Returns on inclusion. Loud Capital raises $10 million Pride Fund for LGBTQ entrepreneurs… Refugee-powered food company Afia Foods closes $1 million… Billionaire investor Robert Smith launches nonprofit to relieve Black student debt.
Frontier finance. Finland’s OP Corporate Bank raises €76 million for emerging markets impact fund.
COVID relief. New York City restaurant fund ties COVID relief to wage increases.
Retail investors. CoPeace raises $1.6 million to invest as an impact holding company.
The Week’s Talent
Backstage Capital’s Brittany Davis is promoted to general partner… Bamboo Capital Partners’ new board of directors for operations in Latin America includes Bamboo’s founder Jean-Philippe de Schrevel, as well as Victor Toledo, Rebecca Ruf, Carlos Braga and Camilo Zea… Jim Egan, CEO of BBC Global News, joins Media Development Investment Fund as chief investment officer. Egan will step down from MDIF’s board.

·····

*What you should do*. Please continue the impact investing news roundup, starting right after its last sentence.

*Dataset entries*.
·····

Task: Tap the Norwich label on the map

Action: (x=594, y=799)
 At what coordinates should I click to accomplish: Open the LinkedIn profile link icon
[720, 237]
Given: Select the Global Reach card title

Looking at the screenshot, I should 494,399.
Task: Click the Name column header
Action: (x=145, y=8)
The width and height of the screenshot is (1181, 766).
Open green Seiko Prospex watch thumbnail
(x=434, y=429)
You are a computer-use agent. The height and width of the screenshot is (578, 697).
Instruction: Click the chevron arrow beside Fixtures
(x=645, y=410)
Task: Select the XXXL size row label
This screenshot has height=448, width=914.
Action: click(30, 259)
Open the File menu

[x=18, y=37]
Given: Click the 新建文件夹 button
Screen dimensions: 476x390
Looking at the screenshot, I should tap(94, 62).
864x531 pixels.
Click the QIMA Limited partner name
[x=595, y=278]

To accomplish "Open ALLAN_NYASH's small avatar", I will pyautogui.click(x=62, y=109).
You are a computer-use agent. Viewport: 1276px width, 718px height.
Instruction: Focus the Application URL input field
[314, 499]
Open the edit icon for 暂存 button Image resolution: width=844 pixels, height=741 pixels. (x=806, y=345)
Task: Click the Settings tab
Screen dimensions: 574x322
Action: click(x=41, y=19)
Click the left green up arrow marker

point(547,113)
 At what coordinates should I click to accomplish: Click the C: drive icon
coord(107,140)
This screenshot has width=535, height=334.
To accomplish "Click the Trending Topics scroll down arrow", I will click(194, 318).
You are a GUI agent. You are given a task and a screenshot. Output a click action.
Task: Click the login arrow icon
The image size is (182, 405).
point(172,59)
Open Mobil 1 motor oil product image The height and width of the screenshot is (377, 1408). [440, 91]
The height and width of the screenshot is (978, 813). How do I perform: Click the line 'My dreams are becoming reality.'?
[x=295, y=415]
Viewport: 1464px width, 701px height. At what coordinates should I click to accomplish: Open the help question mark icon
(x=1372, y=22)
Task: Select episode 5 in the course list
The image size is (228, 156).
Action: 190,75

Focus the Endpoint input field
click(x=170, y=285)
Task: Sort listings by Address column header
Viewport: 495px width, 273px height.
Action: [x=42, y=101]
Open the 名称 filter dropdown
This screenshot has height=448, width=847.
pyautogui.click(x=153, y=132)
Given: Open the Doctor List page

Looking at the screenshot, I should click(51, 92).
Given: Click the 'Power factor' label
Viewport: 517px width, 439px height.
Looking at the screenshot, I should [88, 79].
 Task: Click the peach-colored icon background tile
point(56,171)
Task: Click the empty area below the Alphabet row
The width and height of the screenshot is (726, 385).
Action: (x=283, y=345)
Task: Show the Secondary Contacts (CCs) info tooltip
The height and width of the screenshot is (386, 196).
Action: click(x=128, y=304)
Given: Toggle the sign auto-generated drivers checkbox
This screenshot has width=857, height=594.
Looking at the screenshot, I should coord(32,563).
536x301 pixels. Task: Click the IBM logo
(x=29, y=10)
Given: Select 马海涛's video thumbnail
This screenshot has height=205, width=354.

·····

*Written response*.
Anita Zaidi, a pediatric infectious disease physician, is named president of gender equity at the Bill & Melinda Gates Foundation… Kameale Christinia, ChargerHelp founder, joins the board of Women in Cleantech & Sustainability as Los Angeles co-chair… Nishad Parmar is named senior partner and chief investment officer at Loud Capital.
The Week’s Jobs
Water Innovation Accelerator seeks a president… IDB Invest is hiring an investment management officer in Washington, D.C… Venture capital firm Fifth Wall becomes a certified B Corp… Lumina Foundation is hiring a director of Lumina Impact Ventures in Indianapolis… The Global Impact Investing Network is looking for a director of finance and operations in New York… Prime Impact Fund seeks investment operations interns in Cambridge, Mass. or remote.
The European Commission calls for membership applications for its platform on sustainable finance… Mercy Corps Ventures seeks an advisor / program officer in Portland… NewSchools Venture Fund is recruiting an analyst for its diverse leaders strategy… The Public Interest Network is looking for Environment America Fellows.
Thank you for reading.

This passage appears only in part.